CMなどで宣伝している効果はきっと出ると信じていたり、数千円出して購入したのだからもったいないと考えていたり、と飲み続ける理由は様々です。
しかし、下痢はその作用自体が体力を消耗させますし、せっかく食べた栄養がほとんど身につかず排出されてしまいます。
すると栄養不足から内臓の機能が低下し、体内で消化酵素や代謝酵素を生成することができなくなり、エネルギーが不足してしまいます。
脂肪の分解や燃焼にはエネルギーが必要ですから、下痢はしても脂肪は減らないままになってしまうのです。
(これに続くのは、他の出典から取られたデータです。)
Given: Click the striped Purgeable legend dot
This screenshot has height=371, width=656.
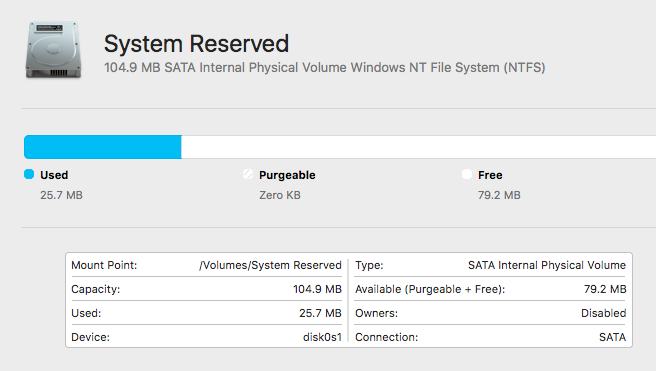Looking at the screenshot, I should (248, 174).
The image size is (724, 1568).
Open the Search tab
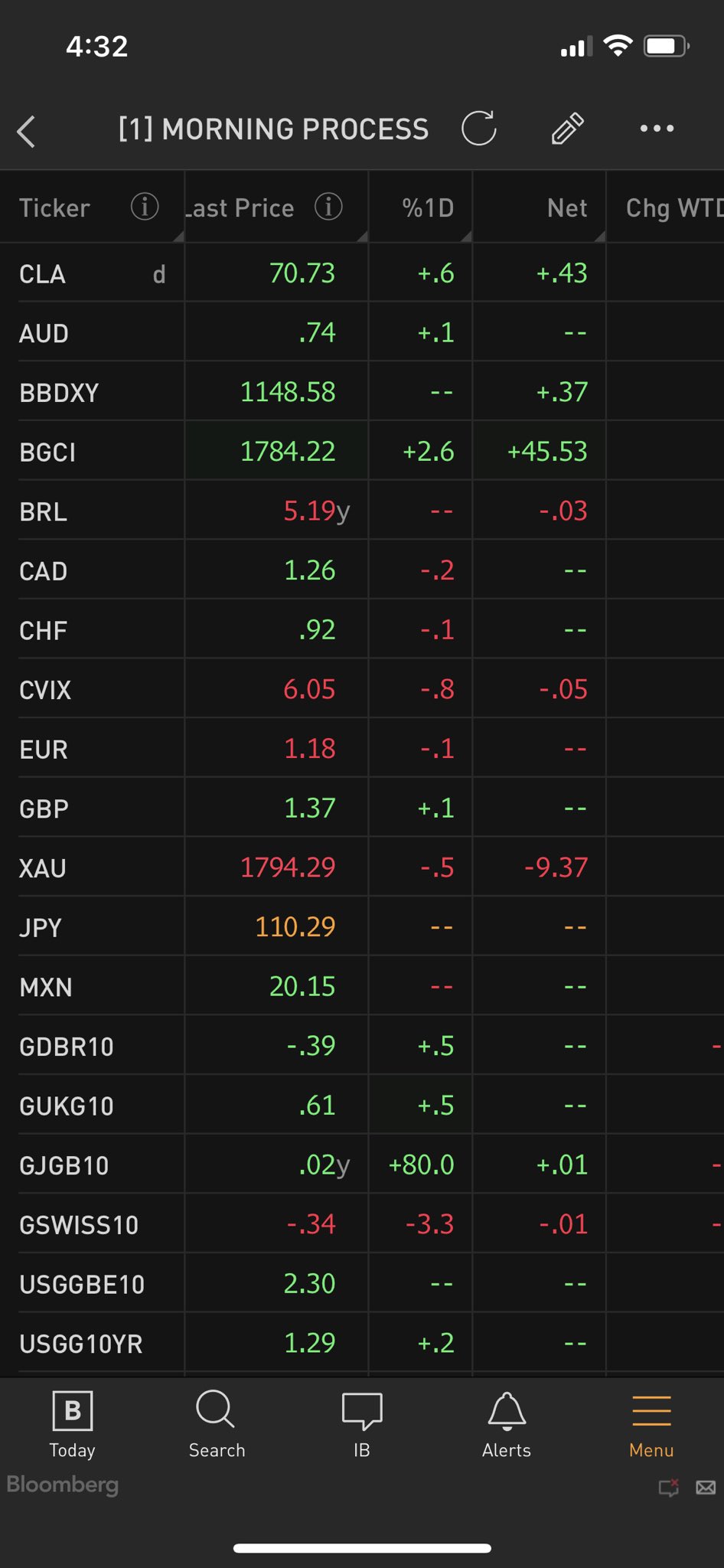pyautogui.click(x=217, y=1424)
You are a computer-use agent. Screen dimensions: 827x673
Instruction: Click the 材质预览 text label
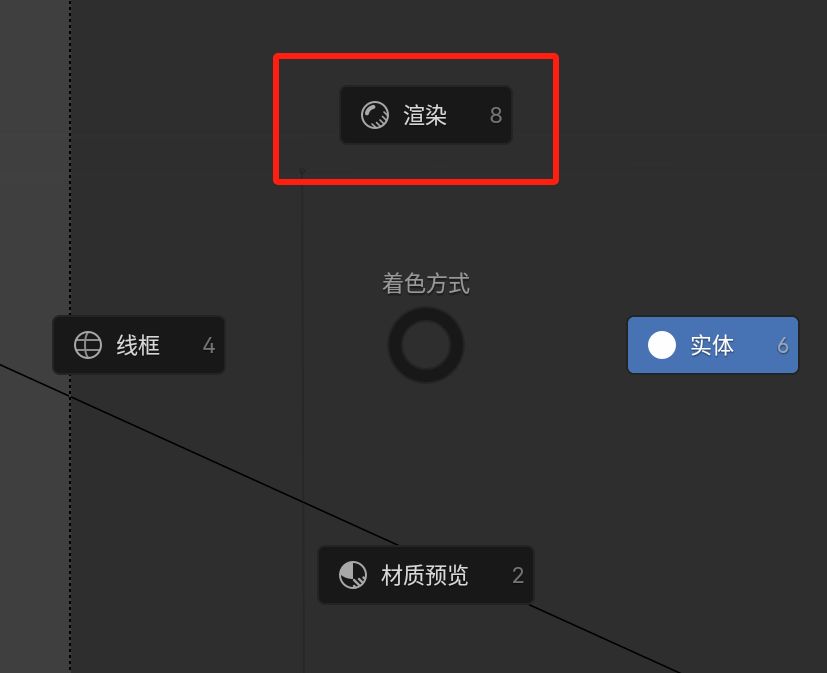coord(425,575)
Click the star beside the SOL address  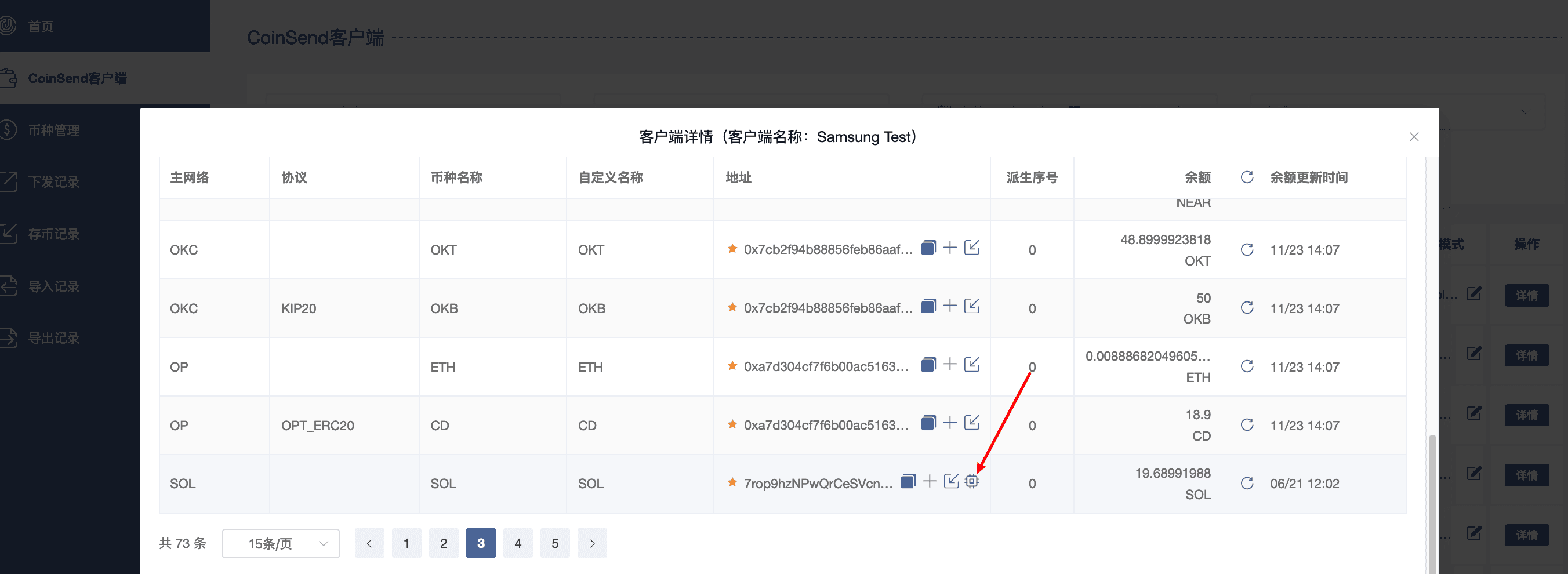(732, 483)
また、下痢や胃腸の不具合などで栄養素が不足すると、身体は筋肉を分解してアミノ酸にし、栄養素の代わりにします。
脂肪より筋肉のほうが重いので体重は一瞬減りますが、筋肉は基礎代謝を上げるために非常に重要な組織です。
筋肉がなくなると基礎代謝が下がり、どんどん痩せにくい体質になってしまうのです。
ですから、下痢が止まらない、腹痛を伴う激しい下痢が起こるという場合は使用を中止し、医師や薬剤師に相談しましょう。
その他、合わない体質として以下のことがあります。
・元々下痢や軟便ぎみの人
・胃腸が虚弱な人
・食欲不振や嘔吐が起きやすい人
・病後の衰弱期や体力が消耗している人
・発汗量が多い人
・狭心症、心筋梗塞など循環器系に障害がある人
・高血圧の人
・腎障害や排尿障害がある人
・甲状腺機能亢進症の患者
このような体質の場合、副作用が出やすいので使用はおすすめできません。
効果が期待できるのは「実証」体質の人
漢方では、体質を「実証」と「虚証」に分けています。
字で何となくイメージが沸くと思いますが、「実証」とは何らかの不要物や有害物質が体内に溜まって排出する機能が追い付かない状態、「虚証」とは身体自体の生命力や機能が低下していて排出する力がなくなっている状態のことを指します。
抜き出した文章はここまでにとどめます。